Beberapa waktu lalu, wacana pendidikan budi pekerti pun mengemuka. Ini, juga bersifat responsif, karena dirasakan dekadensi nilai-nilai etika dan kesopanan makin memprihatinkan. Baru-baru ini, Komisi Pemberantasan Korupsi (KPK) mengadakan perjalanan keliling ke berbagai daerah untuk menggali informasi dan aspirasi mengenai korupsi serta mengadakan kerjasama lebih erat dengan berbagai lembaga, antara lain perguruan tinggi dan pesantren. Dalam kunjungan itu, timbul pula wacana hendaknya masalah korupsi dimasukkan ke dalam kurikulum. Wacana ini, juga responsif dan karena itu perlu dihargai pula.

Gudang Wacana

Kurikulum tampaknya selalu dijadikan tumpuan limbah wacana. Karena itu, jangan heran jika kurikulum mulai tingkat paling rendah sampai paling tinggi dipenuhui oleh wacana yang muncul, karena keprihatinan masyarakat. Akibatnya, apabila rancangan kurikulum tidak selektif, kurikulum bisa menggelembung. Anak SD harus memanggul buku seberat 14 kilo gram (penjelasan pakar pendidikan, Anita Lie) dan untuk mencapai S-1 seorang mahasiswa harus mengambil sekitar 40 mata kuliah adalah contoh penggelembungan kurikulum.
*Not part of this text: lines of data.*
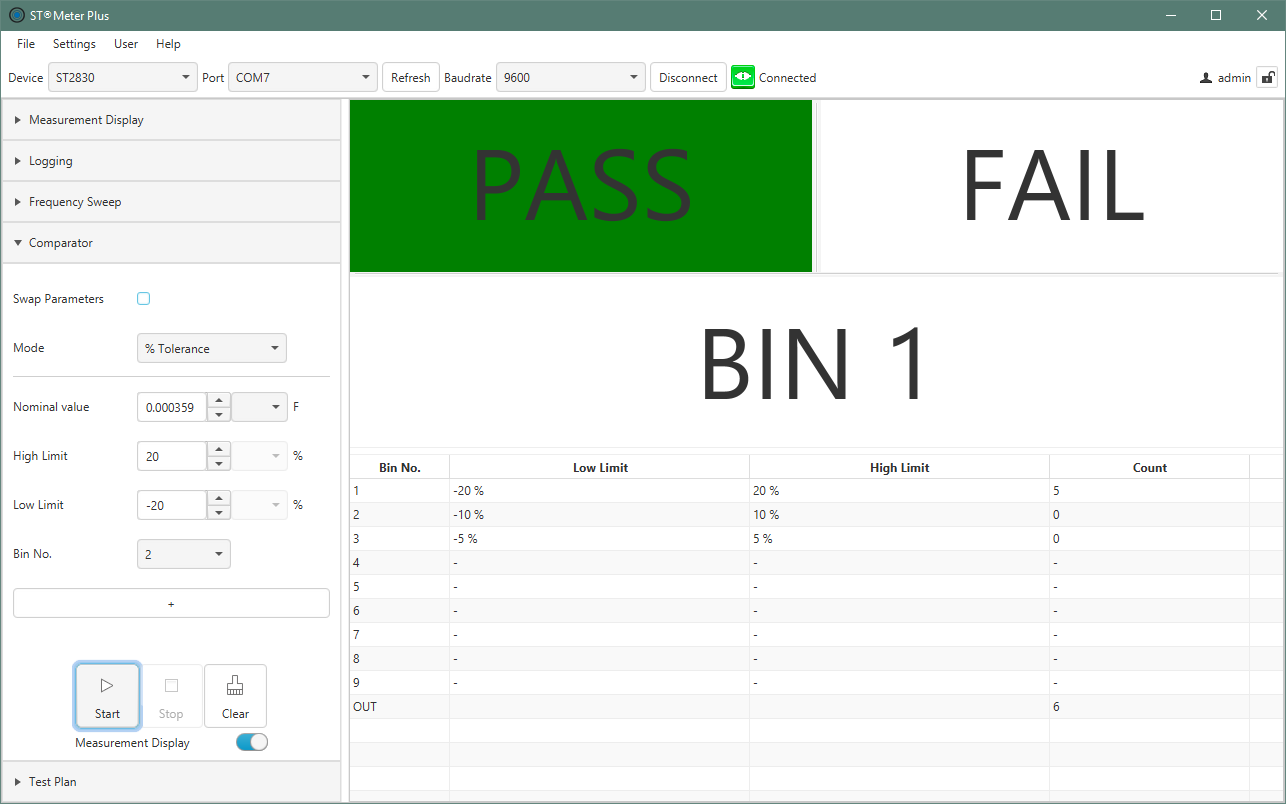Click the Refresh ports button
The width and height of the screenshot is (1286, 804).
pos(410,78)
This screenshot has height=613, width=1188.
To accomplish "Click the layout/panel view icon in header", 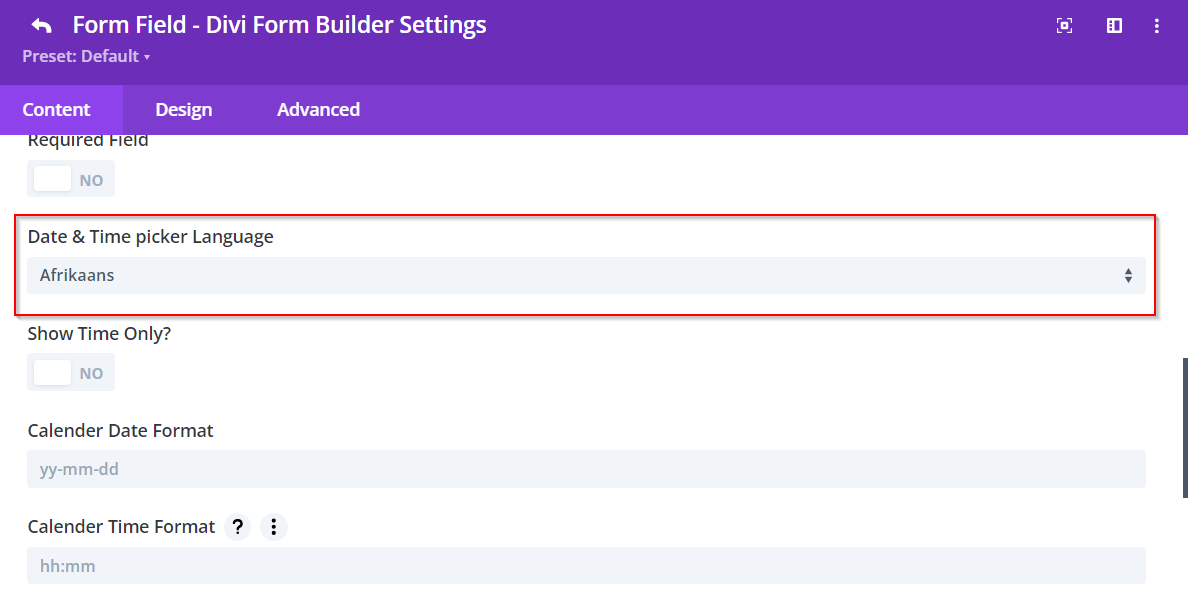I will click(x=1113, y=26).
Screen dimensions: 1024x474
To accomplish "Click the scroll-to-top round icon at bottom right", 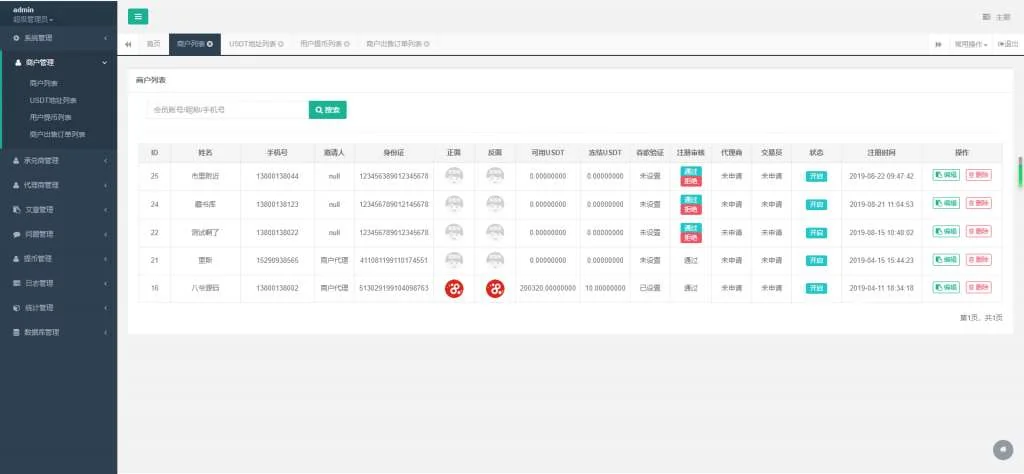I will [x=1002, y=449].
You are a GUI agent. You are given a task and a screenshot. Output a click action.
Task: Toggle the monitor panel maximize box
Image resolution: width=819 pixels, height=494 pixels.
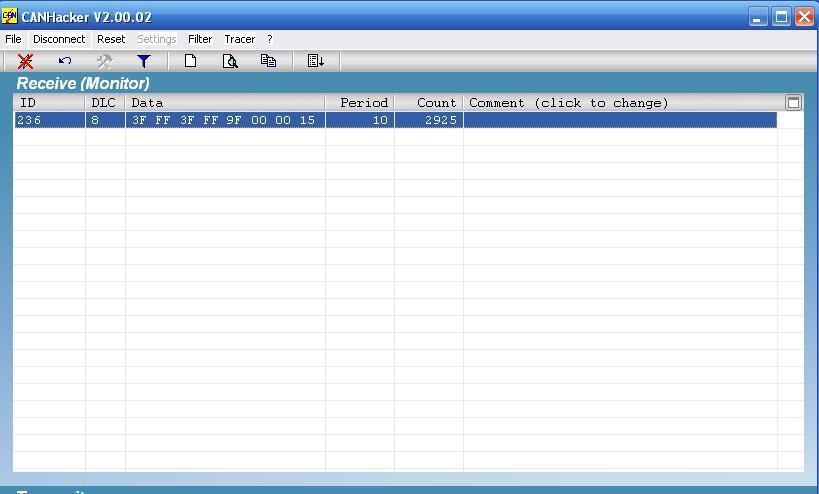(x=793, y=103)
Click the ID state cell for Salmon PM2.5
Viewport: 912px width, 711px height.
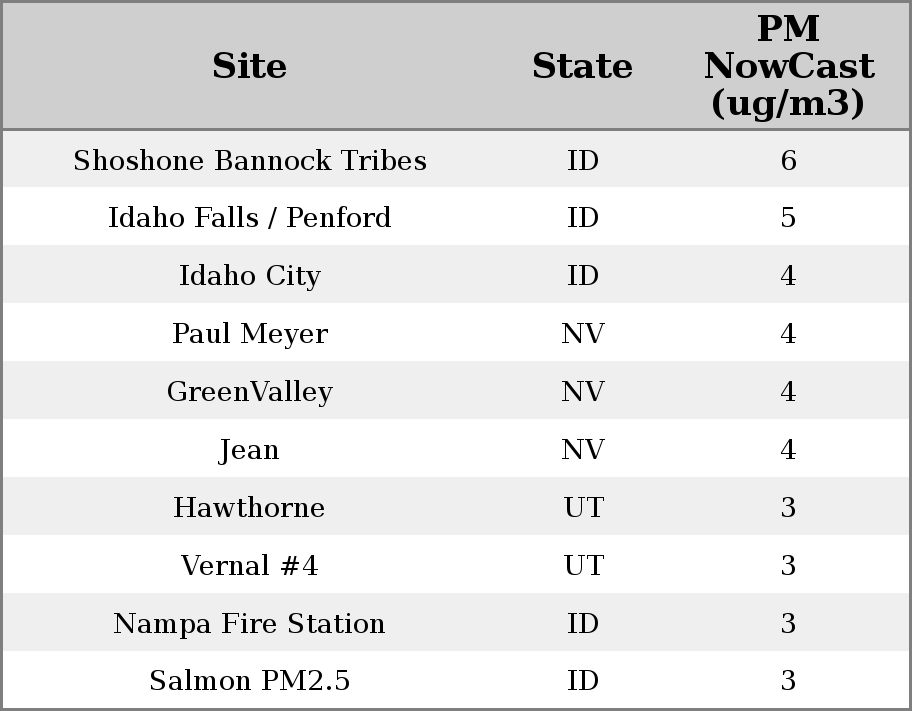click(x=582, y=681)
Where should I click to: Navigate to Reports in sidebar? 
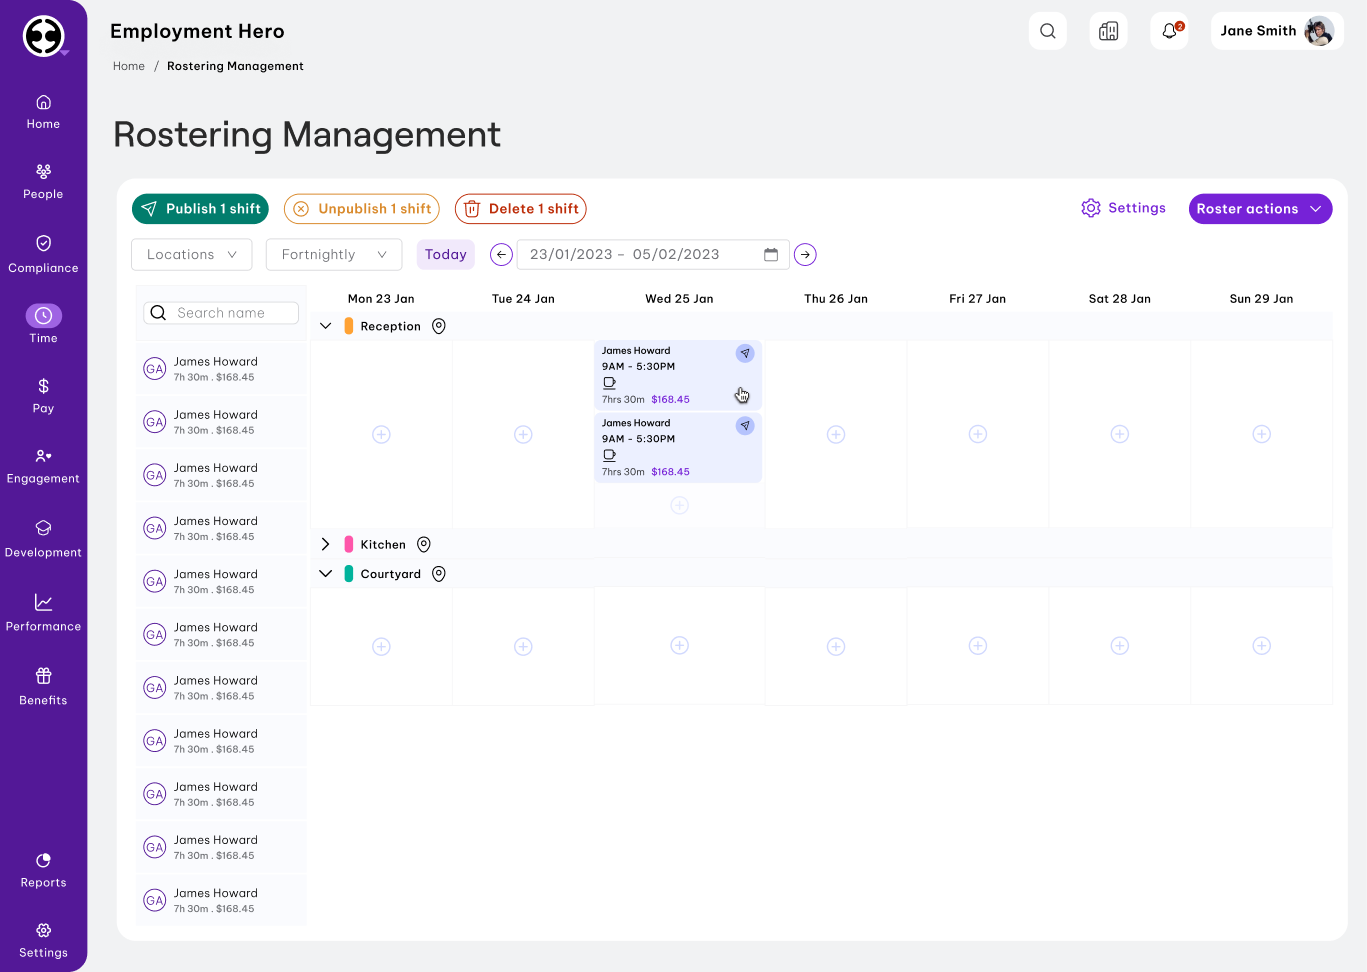coord(43,870)
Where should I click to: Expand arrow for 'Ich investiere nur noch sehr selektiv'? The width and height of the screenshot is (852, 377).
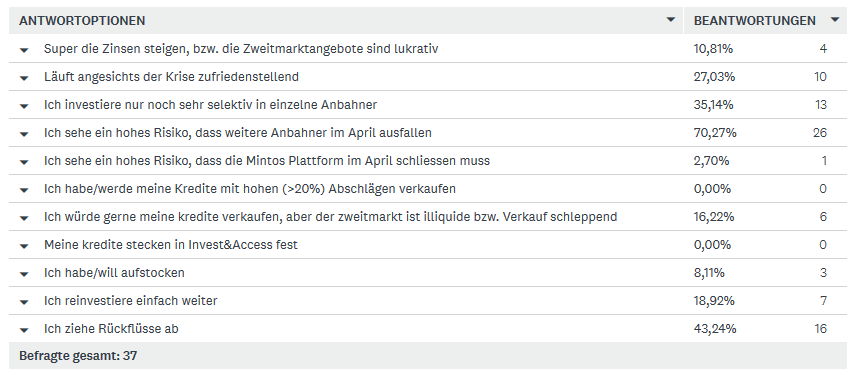[24, 105]
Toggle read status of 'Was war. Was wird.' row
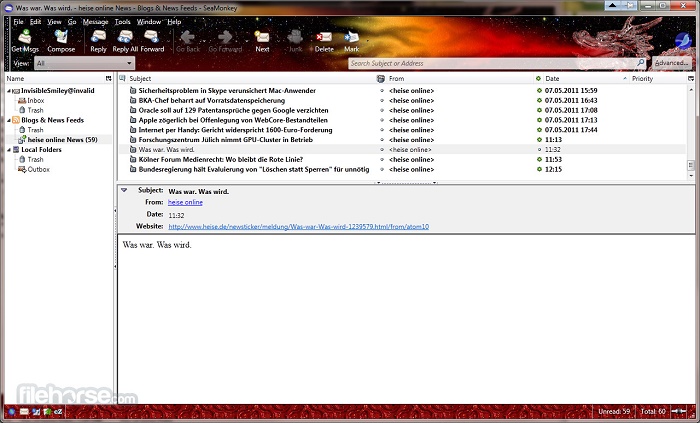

Coba tengok buku pelajaran Bahasa Inggris tahun 1980-an terbitan Balai Pustaka. Buku ini, tebal luar bisa. Muatanya bagaikan isi tong sampah. Masalah lingkungan hidup, kependudukan, keluarga berencana, nilai-nila Pancasila, dan masih banyak lagi dimasukkan. Masalah tersebut dimasukkan bukan karena kehendak penyusun buku, melainkan karena departemen-departemen yang bersangkutan meminta supaya kepentingan mereka dimasukkan. Akibatnya, buka tidak bisa dipakai. Alokasi waktu dalam kurikulum tak mungkin memenuhi tuntutan buku pelajaran. Bukan hanya itu, konsentrasi guru dan siswa dalam mempelajari Bahasa Inggris, juga kurang bias fokus.

Apatisme

Tengolah kisah nyata ini. Ada sebuah penataran mengenai lingkungan hidup. Penatarnya hebat-hebat, petatarnya juga hebat-hebat. Begitu banyak bahan dijejalkan selama penataran. Akibatnya, lahirlah kejenuhan. Kelanjutan kejenuhan tidak lain adalah apatisme. Keprihatinan terhadap kerusakan lingkungan bukan semata-mata ranah koginitif, tetapi juga dan inilah yang penting rana efektif dan ranah psikomotor. Ranah kognisi menyebabkan kita mengenal hakikat pentingnya peran lingkungan, ranah afeksi menggiring kita mencintai lingkungan hidup dan ranah psikomotor mendorong kita melaksanakan kecintaan itu.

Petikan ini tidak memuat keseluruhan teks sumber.